Sunday, 05 July 2020
Englishman in Dubrovnik Englishman in Dubrovnik

Switching off and working with my hands for a change

By  Mar 23, 2019

Those fatal words, that fatal sentence, drifted in the air for a few seconds, until it was repeated again like an echo bouncing around the inside of Minčeta. “I think it’s time we painted the house again.” Were my ears deceiving me? Had the P-word been mentioned? Yes!

We have had a few disasters on the painting front before and this time I wanted, no needed, to avoid another one. We’ve somehow managed in the past to buy pink paint, to buy enough paint to keep Jupol in business for a decade, to buy façade paint and to cover everything, from the sofa to the TV, in white paint.

I remember all those years ago when the only colour you could buy was white. It is a simpler time. Everything was bright white. Now there are shades of this, hues of that and all of them have fancy names.

We plumped on “Curry 50.” For a few reasons. Firstly, it was an easy name to remember. It was also my favourite food. And, probably more importantly, it was a nice colour. It seemed like a strange name for a paint colour, it wasn’t exotic or even that descriptive. And yes of course I asked if they had a Curry 49, but I was met with a blank expression from the shop assistant. Experience is the best teacher. So far more important that the paint was the protection so that, as it had done several times in the past, the paint didn’t fly everywhere and colour my dogs “Curry 50.” Reels of Tape and some kind of huge nylon sheet that looked like a serial killer would roll it out before chopping up his victims.

How nice it is to work with your hands sometimes. Maybe I should have changed my profession and become a stonemason or carpenter, although I would need some serious training. It’s always the hardest to work with people. A big lump of stone of a plank of wood doesn’t complain or have a million excuses. So there I was in front of the first blank wall, if I was an artist a blank canvas, but an artist I am certainly not. I had covered the whole room, in mean the whole room, with plastic sheeting. A serial killer could go wild and CSI wouldn’t have a clue afterwards.

The first dunk of the roller in the paint and I aimed at the ceiling. I say aimed because when the roller hit the ceiling the majority of the paint flew off and landed right over me. The only thing in the room not wrapped up like a salami in a plastic coating was me. I fleetingly considered rolling in the plastic sheeting, like a huge condom around me, but instead went for the natural approach and stripped down to shorts and a T-shirt. “At least the paint will be easier to wash off me than all my clothes,” I said to me already laughing wife. It seems that we spend a lot, or maybe too much, of our decorating time laughing. Dressed for the beach I slopped the paint up on the ceiling again. Yes, I got sprayed but at least this time most of it hit flesh. Paint just has a magnet, or an affection, for me. Every time I looked up a blob of paint would find my head. I wonder if Michelangelo had the same problem when he was painting the Sistine Chapel.

He was just going in to put the final touches to Mary and Christ and a dribble of paint rolled from his brush and into his eye.
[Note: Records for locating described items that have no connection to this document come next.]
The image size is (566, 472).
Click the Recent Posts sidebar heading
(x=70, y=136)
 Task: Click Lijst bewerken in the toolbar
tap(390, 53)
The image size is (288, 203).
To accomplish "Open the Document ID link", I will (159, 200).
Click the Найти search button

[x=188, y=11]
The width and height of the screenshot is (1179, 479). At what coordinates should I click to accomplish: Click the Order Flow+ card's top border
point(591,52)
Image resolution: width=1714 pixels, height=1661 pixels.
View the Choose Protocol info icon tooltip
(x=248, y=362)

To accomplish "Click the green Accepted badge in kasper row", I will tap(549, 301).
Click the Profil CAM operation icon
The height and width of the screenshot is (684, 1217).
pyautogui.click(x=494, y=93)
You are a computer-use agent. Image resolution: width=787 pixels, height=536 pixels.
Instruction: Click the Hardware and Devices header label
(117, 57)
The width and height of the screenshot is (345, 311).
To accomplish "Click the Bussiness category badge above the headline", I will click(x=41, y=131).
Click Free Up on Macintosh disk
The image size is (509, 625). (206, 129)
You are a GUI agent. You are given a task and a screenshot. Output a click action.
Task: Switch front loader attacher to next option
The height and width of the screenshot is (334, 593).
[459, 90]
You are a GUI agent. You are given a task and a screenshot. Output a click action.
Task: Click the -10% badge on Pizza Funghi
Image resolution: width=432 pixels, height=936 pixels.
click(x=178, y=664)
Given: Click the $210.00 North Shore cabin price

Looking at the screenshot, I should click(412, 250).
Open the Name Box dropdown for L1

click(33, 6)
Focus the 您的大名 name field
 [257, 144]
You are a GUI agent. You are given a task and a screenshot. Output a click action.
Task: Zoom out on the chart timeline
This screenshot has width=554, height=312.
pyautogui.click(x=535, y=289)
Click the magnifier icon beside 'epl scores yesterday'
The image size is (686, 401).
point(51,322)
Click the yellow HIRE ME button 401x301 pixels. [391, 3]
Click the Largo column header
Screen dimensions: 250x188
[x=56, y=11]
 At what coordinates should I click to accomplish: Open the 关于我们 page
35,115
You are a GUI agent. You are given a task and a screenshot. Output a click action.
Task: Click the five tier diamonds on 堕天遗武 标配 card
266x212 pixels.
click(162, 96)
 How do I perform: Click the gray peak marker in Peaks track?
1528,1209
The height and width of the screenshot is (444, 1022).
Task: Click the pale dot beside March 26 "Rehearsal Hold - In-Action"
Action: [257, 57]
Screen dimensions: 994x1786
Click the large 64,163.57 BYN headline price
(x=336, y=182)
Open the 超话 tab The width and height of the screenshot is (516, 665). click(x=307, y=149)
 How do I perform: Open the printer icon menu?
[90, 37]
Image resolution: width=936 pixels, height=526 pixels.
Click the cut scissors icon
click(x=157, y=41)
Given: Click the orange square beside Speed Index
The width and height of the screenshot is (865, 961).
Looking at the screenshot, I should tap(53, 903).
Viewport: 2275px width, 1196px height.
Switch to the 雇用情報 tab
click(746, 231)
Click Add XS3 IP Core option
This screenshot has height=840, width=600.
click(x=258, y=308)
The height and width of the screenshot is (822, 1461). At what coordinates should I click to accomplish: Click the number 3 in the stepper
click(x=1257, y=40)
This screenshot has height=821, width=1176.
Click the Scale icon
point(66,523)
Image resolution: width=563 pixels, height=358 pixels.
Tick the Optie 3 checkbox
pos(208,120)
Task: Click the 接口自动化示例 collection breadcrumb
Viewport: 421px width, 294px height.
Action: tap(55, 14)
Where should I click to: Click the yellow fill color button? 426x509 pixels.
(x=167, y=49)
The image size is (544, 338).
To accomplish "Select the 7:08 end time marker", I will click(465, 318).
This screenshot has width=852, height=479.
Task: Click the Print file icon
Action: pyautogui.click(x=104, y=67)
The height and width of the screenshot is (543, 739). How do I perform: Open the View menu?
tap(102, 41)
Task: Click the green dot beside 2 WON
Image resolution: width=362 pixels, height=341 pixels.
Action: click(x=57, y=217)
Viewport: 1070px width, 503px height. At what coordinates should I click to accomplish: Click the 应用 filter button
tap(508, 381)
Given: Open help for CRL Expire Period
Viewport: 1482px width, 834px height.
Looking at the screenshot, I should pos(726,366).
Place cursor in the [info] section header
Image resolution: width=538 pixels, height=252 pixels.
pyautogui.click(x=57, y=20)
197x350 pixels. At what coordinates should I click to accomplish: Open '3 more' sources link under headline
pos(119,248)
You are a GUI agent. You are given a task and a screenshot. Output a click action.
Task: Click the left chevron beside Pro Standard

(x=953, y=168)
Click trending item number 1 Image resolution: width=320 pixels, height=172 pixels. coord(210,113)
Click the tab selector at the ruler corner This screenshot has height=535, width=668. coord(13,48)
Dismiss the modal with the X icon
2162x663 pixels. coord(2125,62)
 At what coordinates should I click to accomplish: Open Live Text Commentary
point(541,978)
A few hours later and the first room was painted, and although there was a fair amount of paint of the sheeting, and of course all over me, it didn’t look too bad at all. I’m not likely to get a job painting other people’s houses or even painting the white lines in the middle of the road, but the first room had turned out above my low expectations. And like I said there was a strange relief about painting, about working with my hands for a change. I could switch off and just concentrate with what I was doing.

As one of Michelangelo’s colleagues, Leonardo da Vinci said, “Every now and then go away, have a little relaxation, for when you come back to your work your judgment will be surer. Go some distance away because then the work appears smaller and more of it can be taken in at a glance and a lack of harmony and proportion is more readily seen.” Strangely enough I went away for some relaxation whilst painting the rooms (and myself.)